Problem requirements:
Below are the records; pull every line that includes "screenshot".

Data shown:
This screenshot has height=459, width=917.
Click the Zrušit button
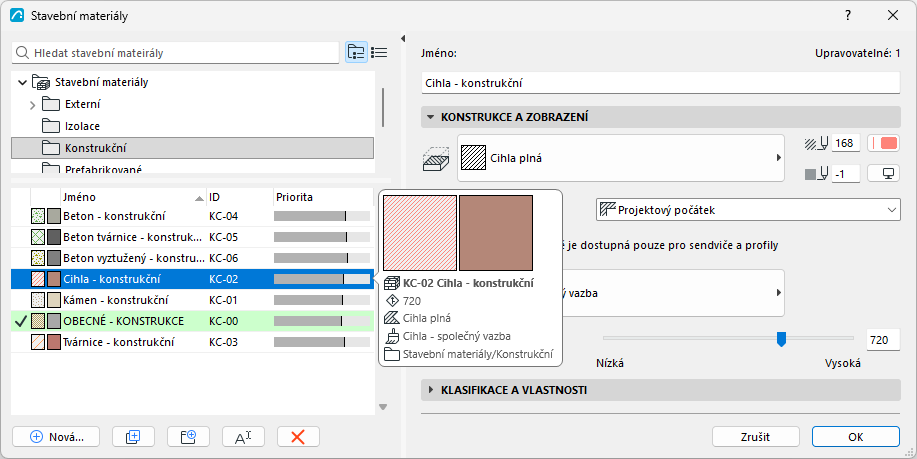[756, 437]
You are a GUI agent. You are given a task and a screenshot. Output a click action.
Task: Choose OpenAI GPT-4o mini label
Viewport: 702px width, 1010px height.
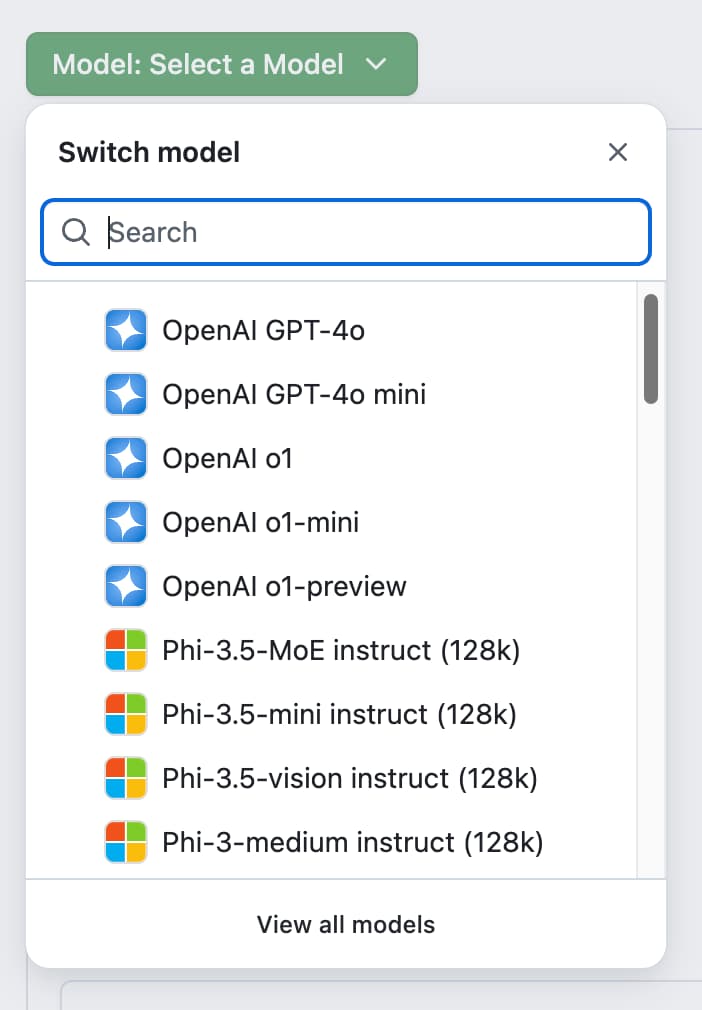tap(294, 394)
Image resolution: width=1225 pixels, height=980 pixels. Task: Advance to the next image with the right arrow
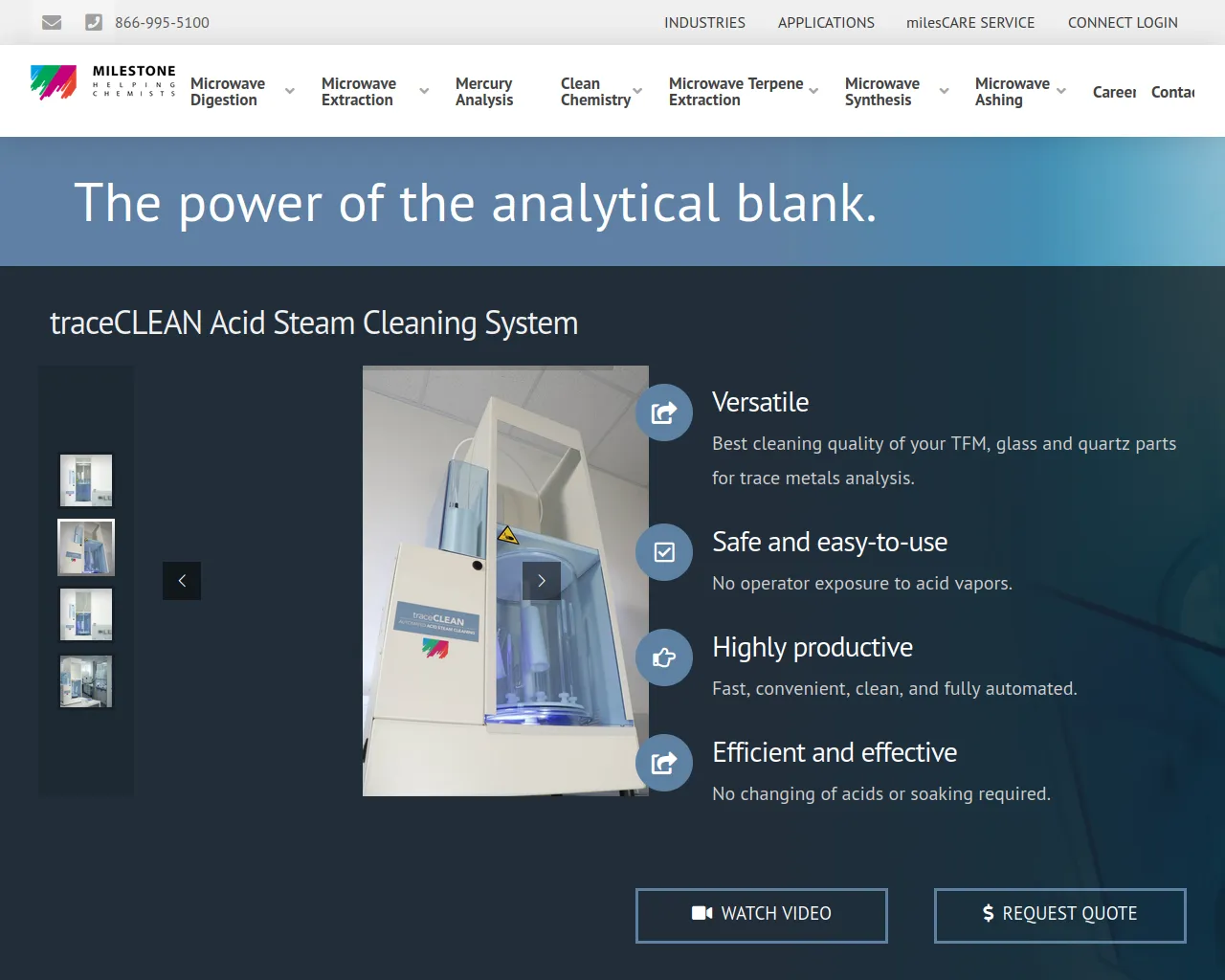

Solution for this task:
This screenshot has height=459, width=917.
You are a GUI agent. You are given a task and a screenshot. Output a click action.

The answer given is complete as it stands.